The looming complication is that most larger Tier 4 machines can’t be exported without expensive retrofitting to meet conditions outside the United States. Many of the smaller Tier 4 units (under 75 horsepower), however, are adaptable with minimal to no modifications.

Another complication: many non-attainment areas (those considered to have air quality worse than national standards) prohibit the import of older, pre-Tier 2 units, and sales in those areas require export after the sale of these units. This can add relocation expenses on top of the price of an older asset, which will drive up the cost for buyers, says Dan Samford, owner of Peak Performance Asset Services, an equipment consulting and value assessment firm.

Samford believes these clean diesel machines should do well when they start showing up in the used equipment stream. “Used Tier 4 iron is desired by the dealers and resellers,” he says. “Dealers want this iron back in their inventory to help build their sales inventory options.” Olive says pricing for the Tier 4 assets Ritchie has seen on the auction block have been “solid.”

One reason the used market may not be seeing much Tier 4 Final equipment yet is because the cost of these machines is substantially higher, and most owners are hanging on to them for an extra year or two to make up for it, says Sandon.

Emissions regulations approximately doubled the cost of a diesel engine, and while that may not proportionally be a big deal for larger equipment, it substantially drives up the price on smaller machines. “It’s most notable with air compressors, especially with older air compressors, such as the 185 Sullairs and Ingersoll Rands,” says Sandon. “You used to be able to buy them used for $2,000 to $3,000. Now it’s hard to get a used air compressor for under $4,000.”

A survey by the Independent Equipment Dealers Association of its members late last year indicated an increase in demand for Tier 3 equipment because of the Environmental Protection Agency’s Tier 4 emissions. Those responding to the survey reported resale prices of Tier 3 and lower equipment had increased by up to 20 percent, with that equipment becoming scarce.

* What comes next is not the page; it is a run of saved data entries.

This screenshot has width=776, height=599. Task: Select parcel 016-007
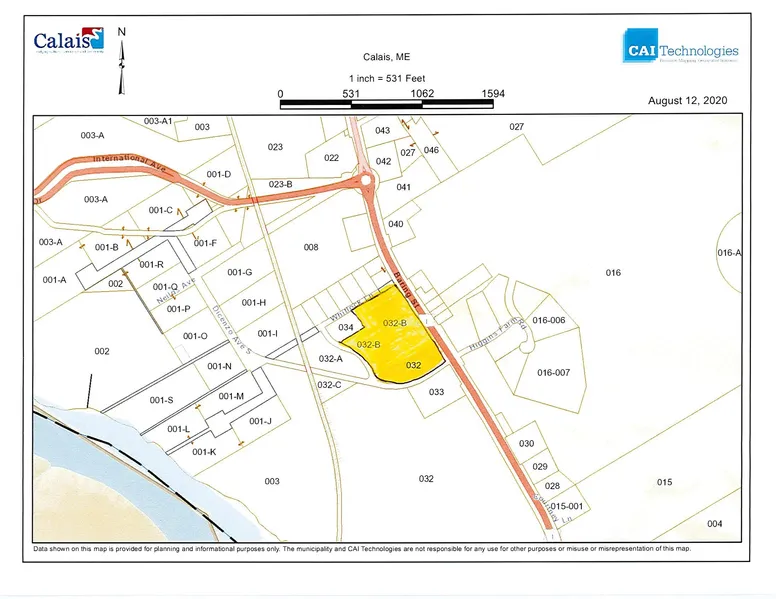coord(551,372)
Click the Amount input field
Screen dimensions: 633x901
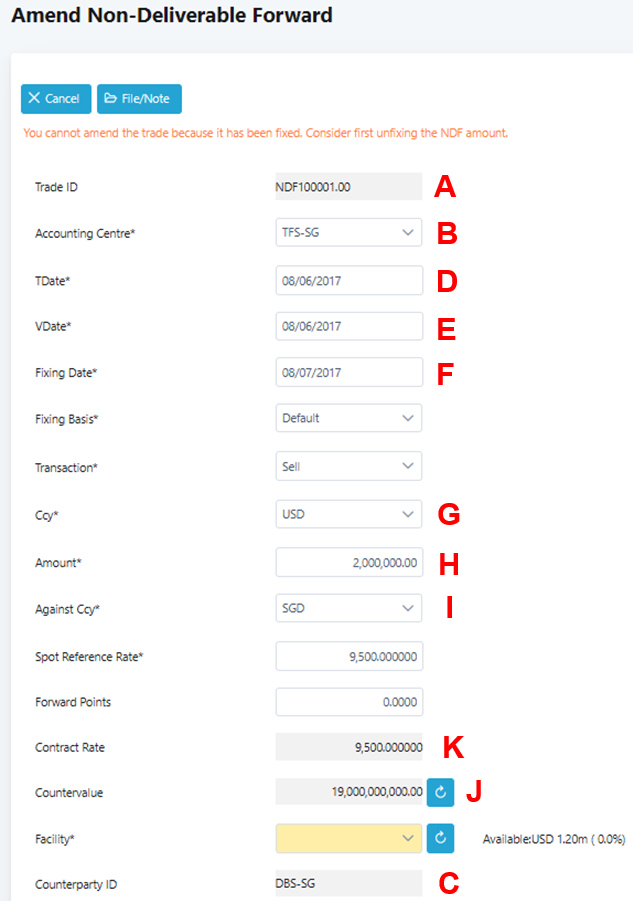[348, 562]
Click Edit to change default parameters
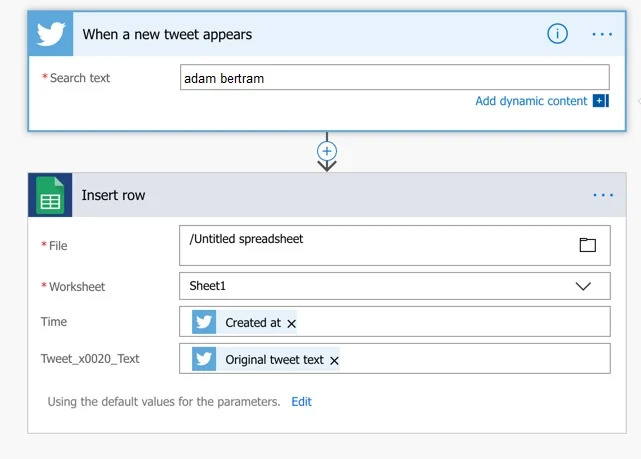This screenshot has width=641, height=459. tap(301, 401)
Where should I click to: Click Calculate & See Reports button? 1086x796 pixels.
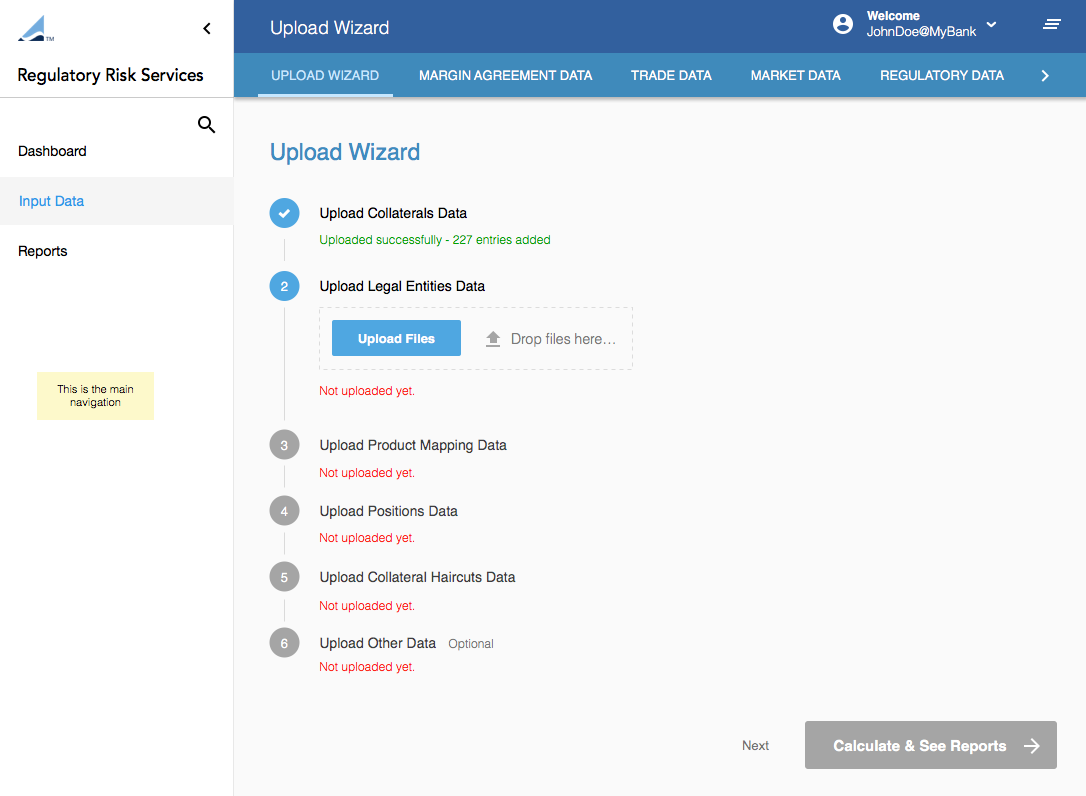click(x=930, y=746)
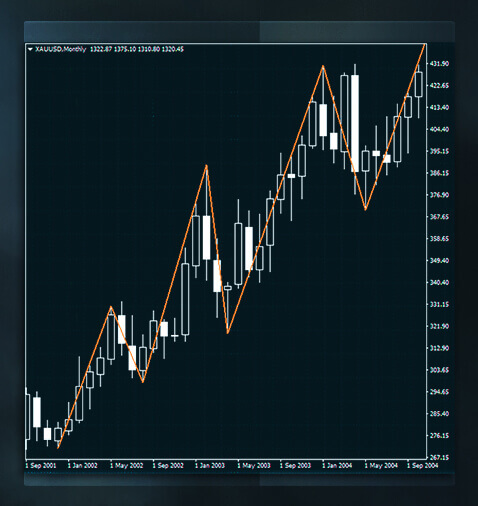Click the 340.40 price axis label
This screenshot has height=506, width=478.
(x=439, y=282)
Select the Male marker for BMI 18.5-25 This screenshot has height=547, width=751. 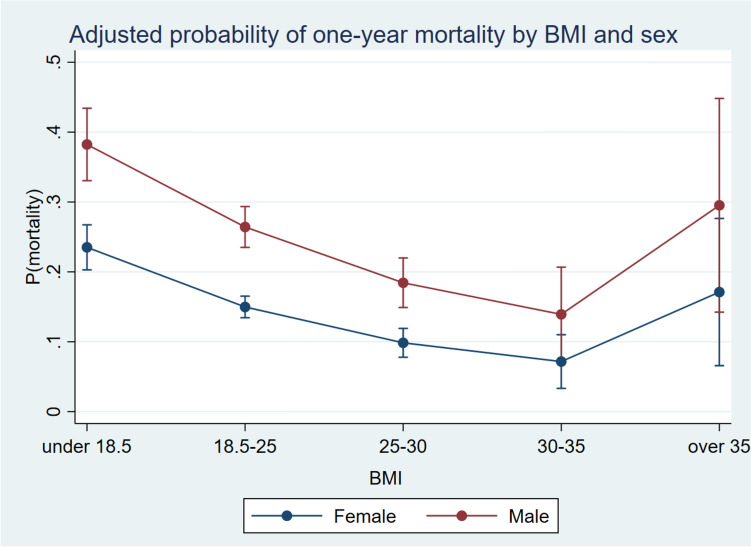tap(244, 227)
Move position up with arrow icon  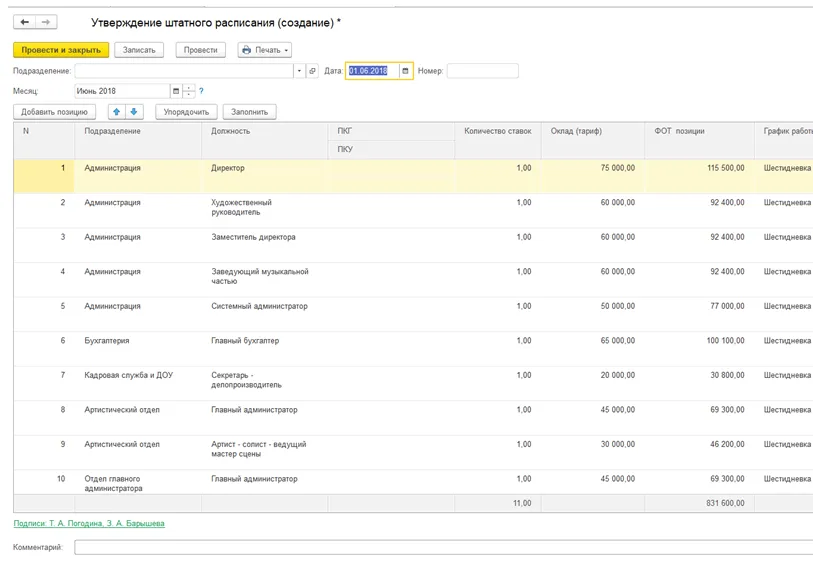[x=116, y=112]
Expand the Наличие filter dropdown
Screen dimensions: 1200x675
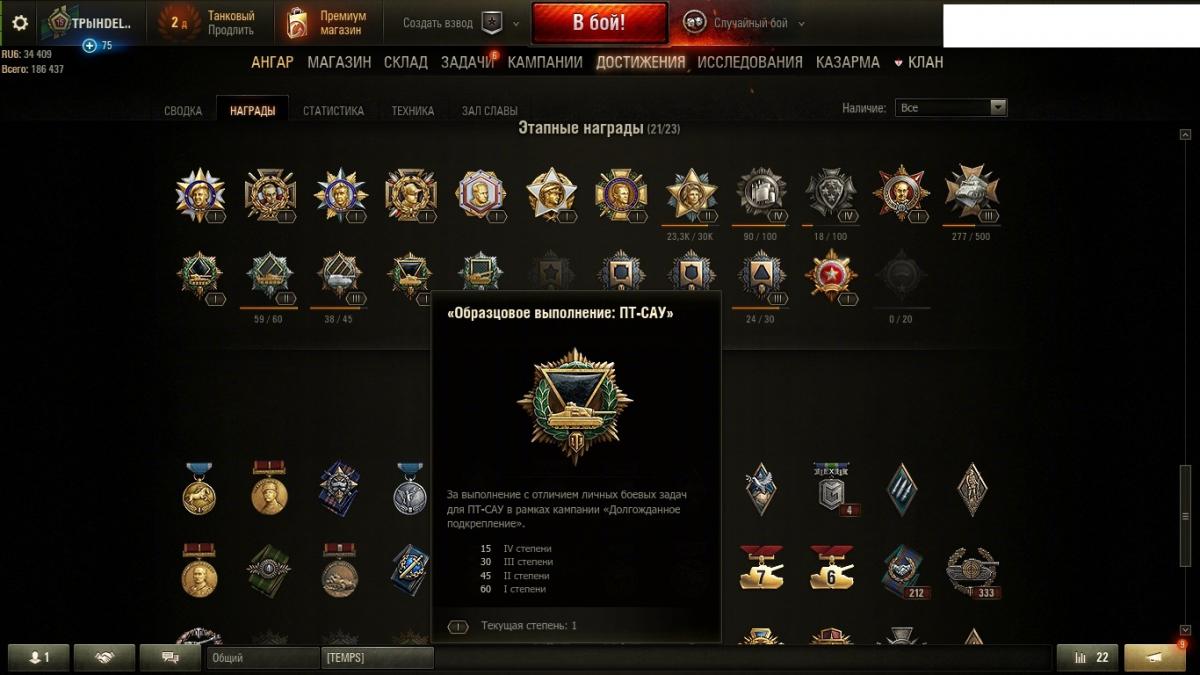point(951,107)
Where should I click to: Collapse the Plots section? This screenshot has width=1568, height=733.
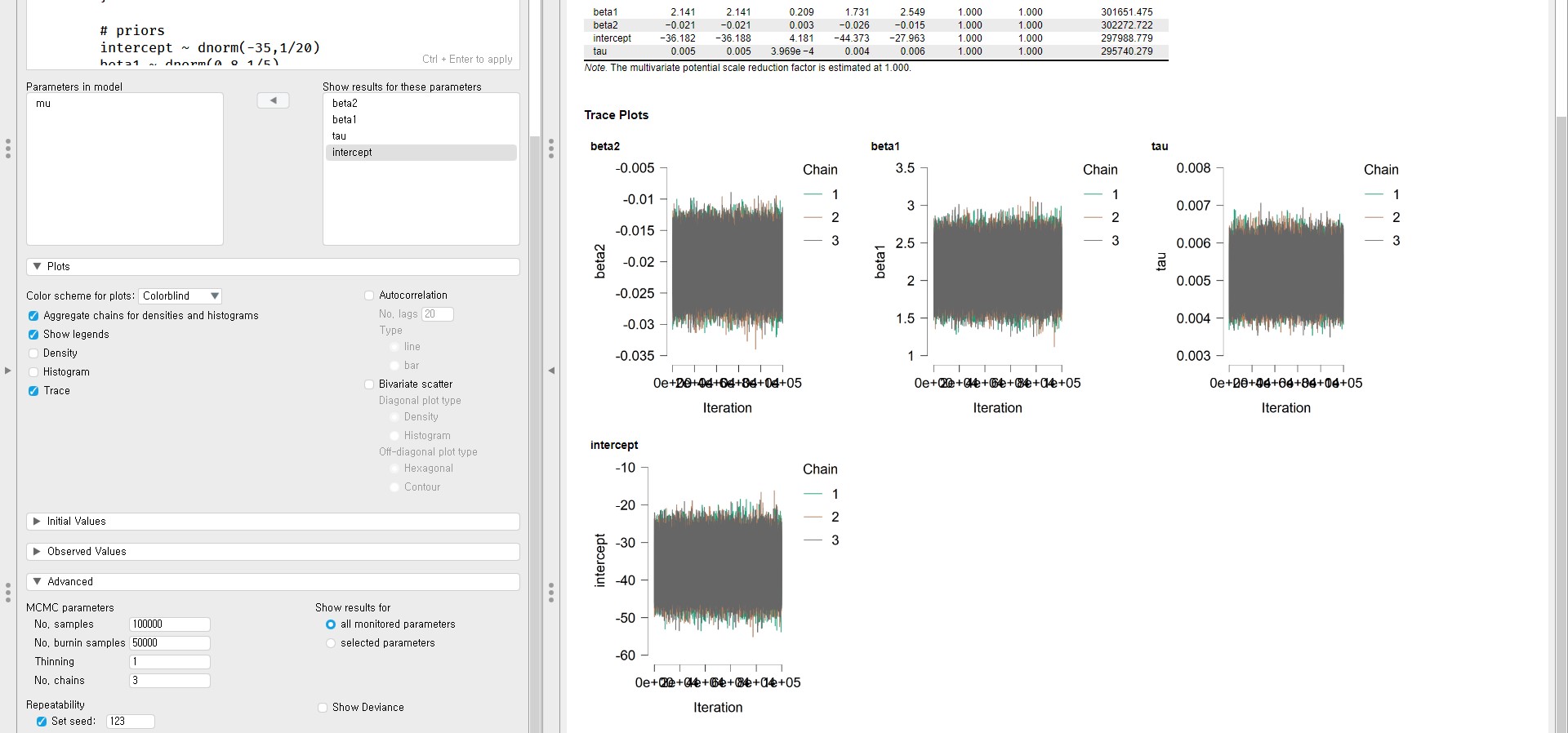(38, 267)
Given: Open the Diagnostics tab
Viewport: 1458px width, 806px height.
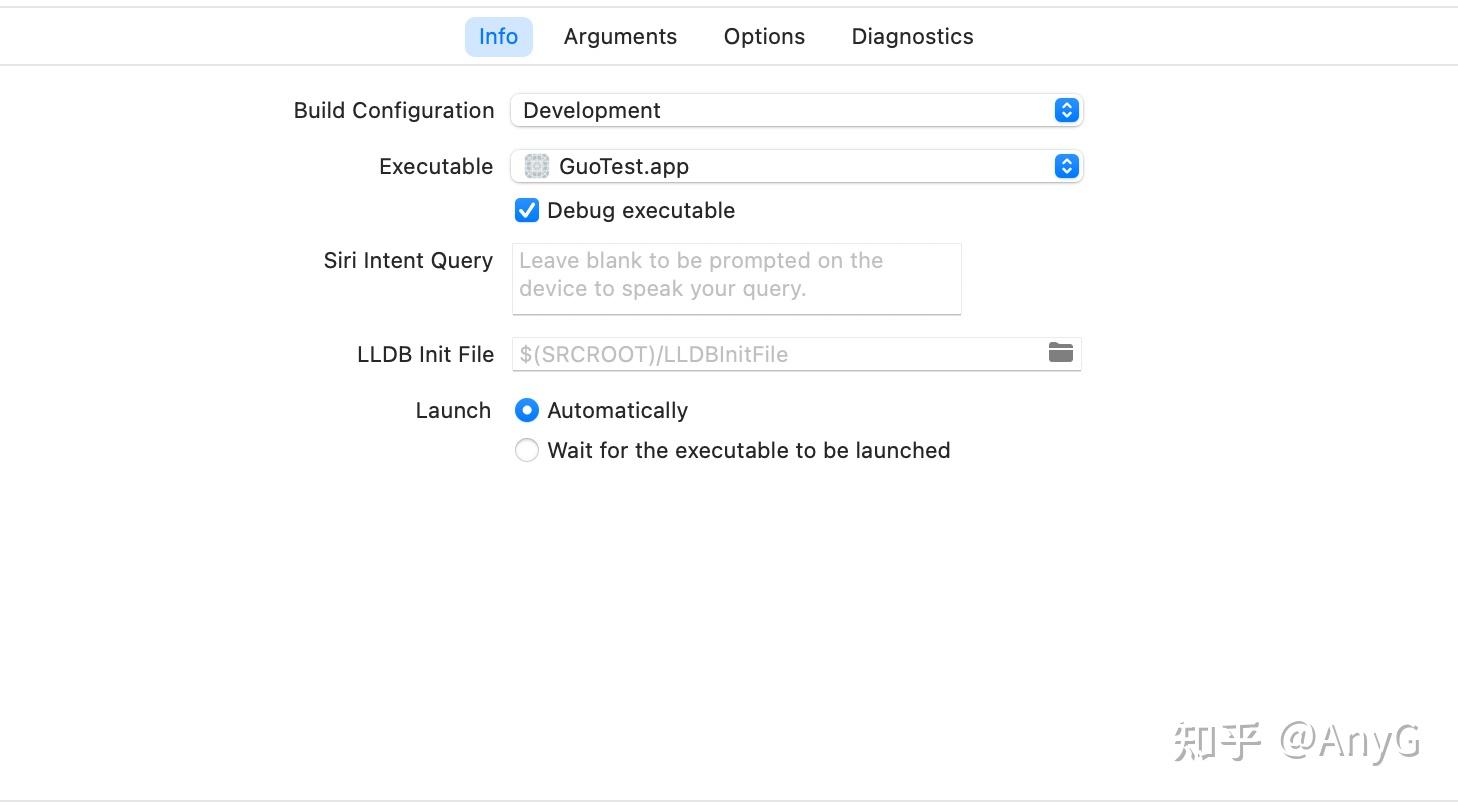Looking at the screenshot, I should click(912, 37).
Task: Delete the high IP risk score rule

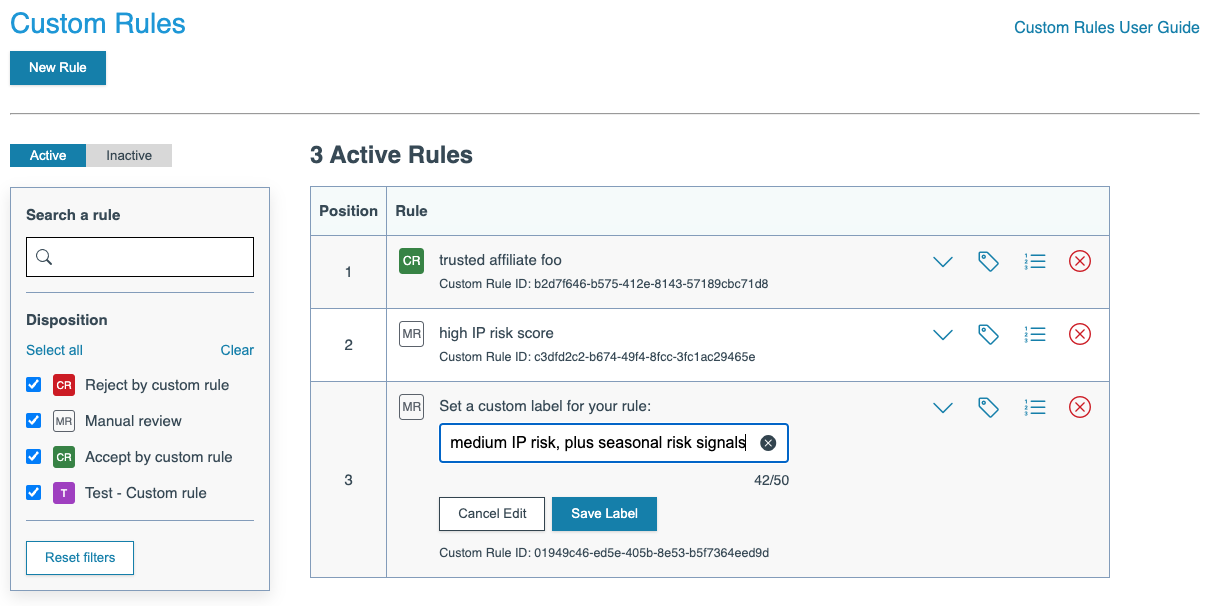Action: [x=1080, y=335]
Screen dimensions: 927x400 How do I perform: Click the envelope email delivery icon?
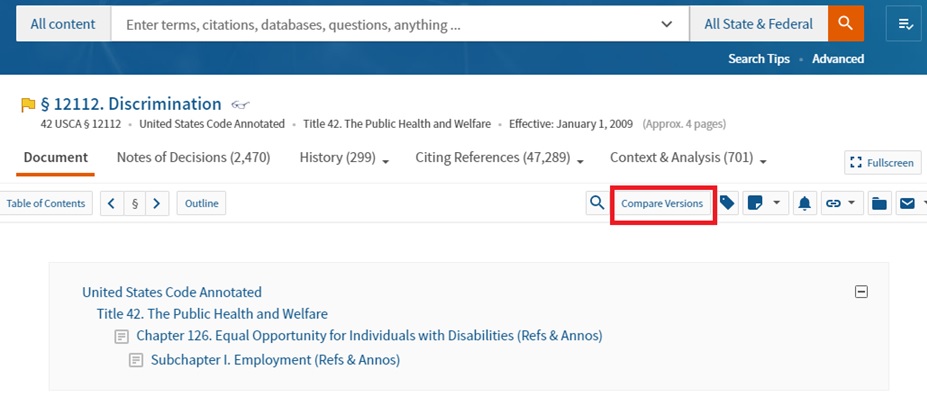coord(907,204)
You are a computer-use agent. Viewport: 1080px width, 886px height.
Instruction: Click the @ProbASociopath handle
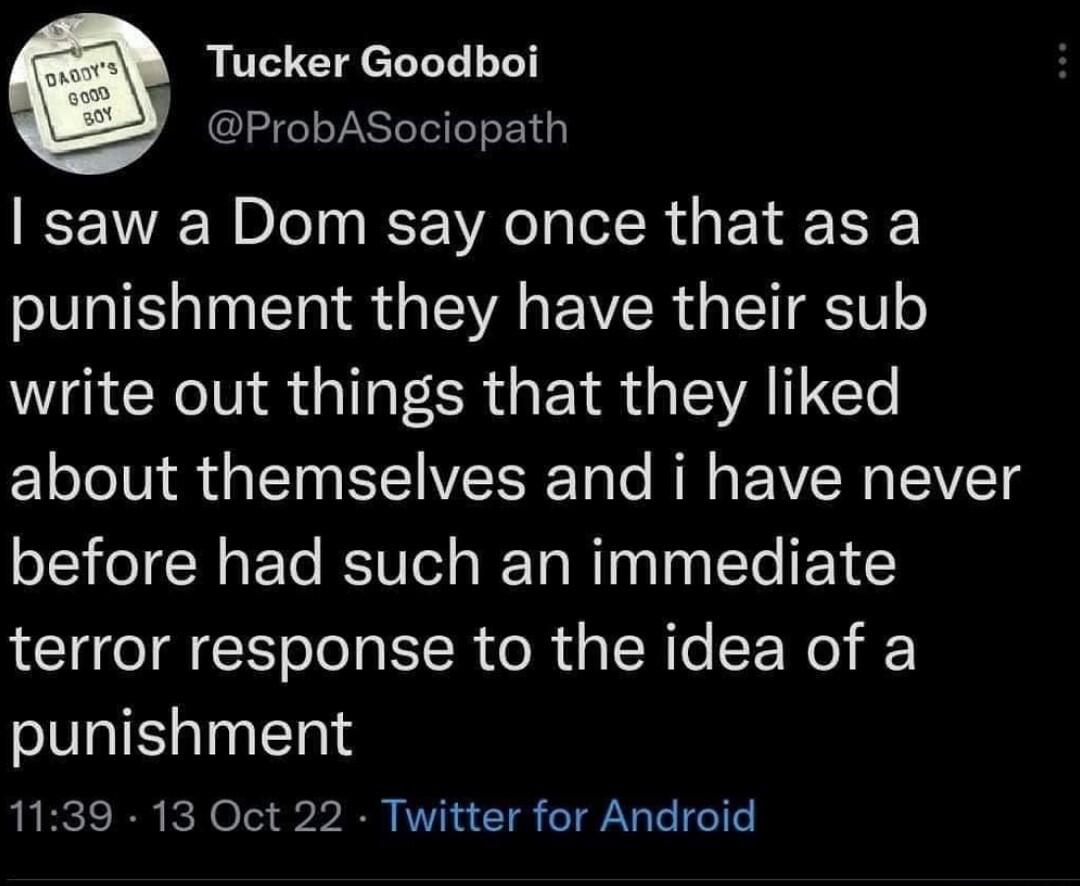[x=387, y=127]
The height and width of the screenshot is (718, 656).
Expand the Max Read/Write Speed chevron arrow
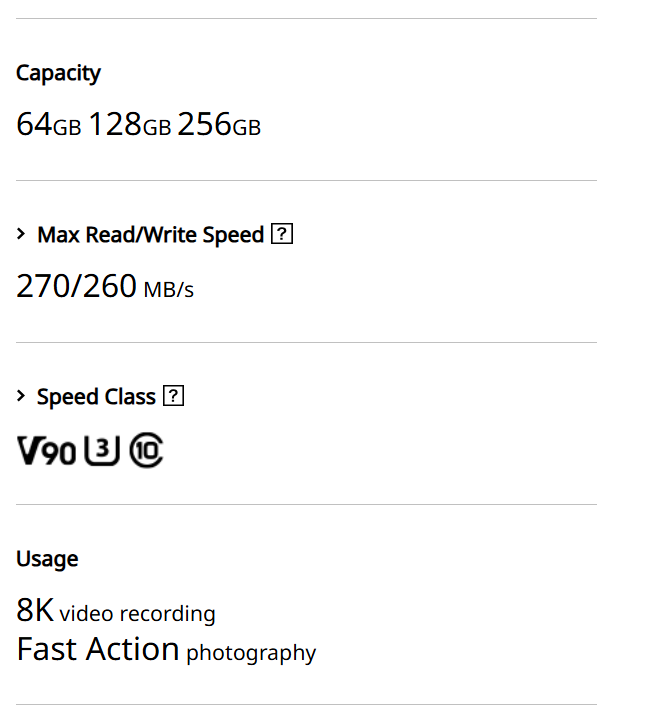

However, Southeastern Equipment’s Watton believes the trend of higher prices for Tier 3-and-lower machines is waning. “Two years ago this was hot and heavy,” he says. “That’s when I saw the biggest jump in a retail value on a Tier 3 or Tier 2 used piece.” At that time, Watton said, a piece of equipment that market trends indicated should be priced at $35,000 could be listed at up to $43,000, and buyers wouldn’t balk.

RDO’s Hanna also believes the Tier 4 transition has worked past any issues, with some machines already entering the used market. “In the United States, there was an initial instinct for customers to be skeptical of the new Tier 4 Interim and Final equipment, and Tier 3 equipment was very popular,” he says. “Tier 4 machines have been working for a while now, and our customers have confidence in them.”

But Tier 4 machines are affecting sales to other countries that are behind in adopting the standard.

“The need to run cleaner fuels with Tier 4 machines has impacted sales to countries that do not have these fuels readily available,” Hanna explains. “Certain countries need to have the capability to operate the lowered tier machines, and de-tiering machines will play a bigger role moving forward to meet these needs.”